Getting Started with HA Proxy [High Availability]

February 17, 2013

HAProxy is a very fast, very awesome and very free TCP/HTTP Load Balancer and Failover program. Its very simplistic but also quite powerful. The configuration is flexible enough to fit into many high traffic infrastructures but also simple enough to fit into any design seeking simple high availability. It can support tens of thousands of connections at high speeds and can even private a private to public address “translation” if you will by hiding web servers from the internet.

One of the most popular scenarios for HA Proxy is load balancing in its simplest form. A web server struggling to keep up with traffic demands would benefit by throwing the software in front of the web server, adding a second server and balancing between the two. This would effectively cut the load in half on any individual server and distribute it amongst the two, or however many you want, and should yield a much more stable web site.

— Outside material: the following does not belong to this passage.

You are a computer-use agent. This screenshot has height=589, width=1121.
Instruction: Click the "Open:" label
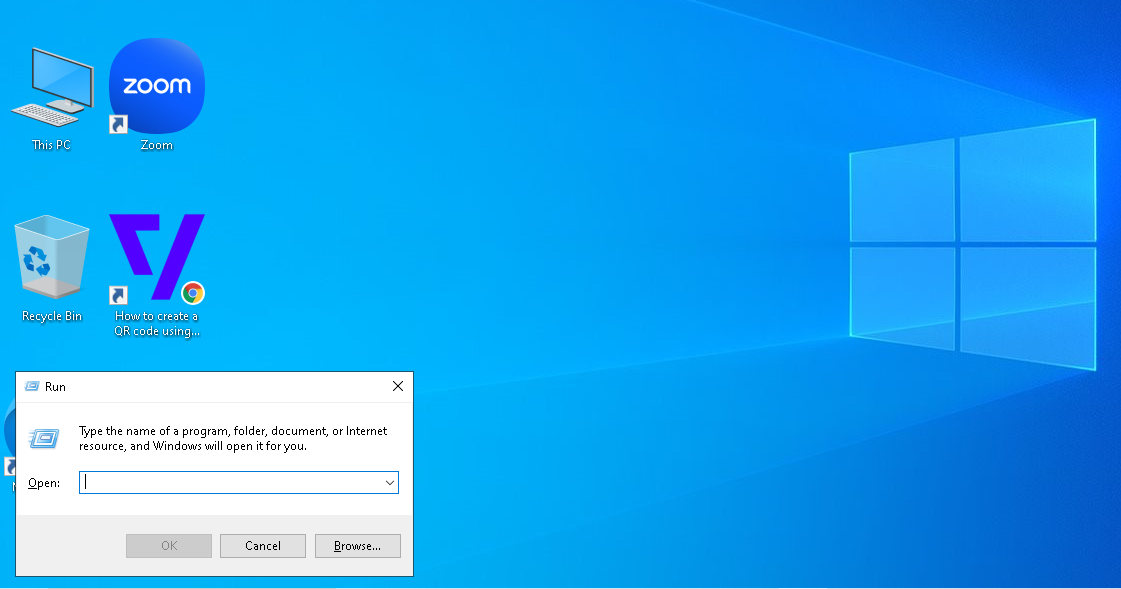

However load balancing is only the beginning, because of the powerful nature of the config many webmasters have found that much of its value lies in its ability to be a “traffic cop” if you will. Imgur has a really interesting post on how they utilize the software, not for load balancing, but for directing any image requests to another server. Essentially, HA Proxy is grabbing any GET requests destined for any JPG, PNG or whatever and sending to a separate Lighttpd process and everything else goes to apache. It would be trivial to take this concept and use it to your advantage. Rather than writing any custom code to separate out certain elements you could simply write your requests in HA Proxy to rewrite your images, javascripts, css files, whatever to a CDN and send all traffic to a dedicated server. Its the flexibility and power that makes this a necessary piece of software for any linux fan to take hold of. There are dozens of other case uses (Conveniently located on their site) and quite a few more advanced features. For now, lets just get this software installed and setup a basic round robin config setup!

The Setup

The setup that we will be working with is populated with 1 HAProxy box and 2 web servers all on a single LAN. You can see the layout in this image:

HAProxy Example Layout

All configuration will be done on the HAProxy machine and it is assumed that the web servers are already configured and displaying correctly. The HAProxy box I am using is running CentOS 5. Lets get started!

Installing

If you are using CentOS, you will need to enable the EPEL repo and then simply install it via yum:

yum install haproxy

Debian should have this package in the default repo:

 sudo apt-get install haproxy

If you are like me and love installing things from source, first make sure you have gcc installed. If you’re on CentOS, I just like installing all of the development tools. If you are low on space or resources you may not want to install everything but its just easier in my opinion:

yum groupinstall "Development Tools"

The download and compile the program:

cd /usr/local/src/
wget http://haproxy.1wt.eu/download/1.4/src/haproxy-1.4.22.tar.gz
tar xzf haproxy-1.4.22.tar.gz
cd haproxy-1.4.22
make TARGET=linux26 #Change TARGET accordingly
cp haproxy /usr/sbin/

On the fifth line, make sure that you change the TARGET to your linux version. If you are unsure, run the following and record the first 2 numbers:

uname -r

You can also append “ARCH=i386” to build the 32 bit binary if you are running on a 64 but system. HAProxy works on quite a few machines, you have the following options when it comes to the TARGET variable:

linux22 for Linux 2.2
linux24 for Linux 2.4 and above (default)
linux24e for Linux 2.4 with support for a working epoll (> 0.21)
linux26 for Linux 2.6 and above
linux2628 for Linux 2.6.28 and above (enables splice and tproxy)
solaris for Solaris 8 or 10 (others untested)
freebsd for FreeBSD 5 to 8.0 (others untested)
openbsd for OpenBSD 3.1 to 4.6 (others untested)
aix52 for AIX 5.2
cygwin for Cygwin
generic for any other OS.
custom to manually adjust every setting

You can launch the haproxy by running the following command:

haproxy -f /etc/haproxy/haproxy.cfg -sf `pgrep haproxy`

This can be ran multiple times without fear of spawning overlapping processes. The “-sf pgrep haproxy” will kill off the previous command if it exists and launch HAProxy using /etc/haproxy/haproxy.cfg as its config, which we will configure in the next section.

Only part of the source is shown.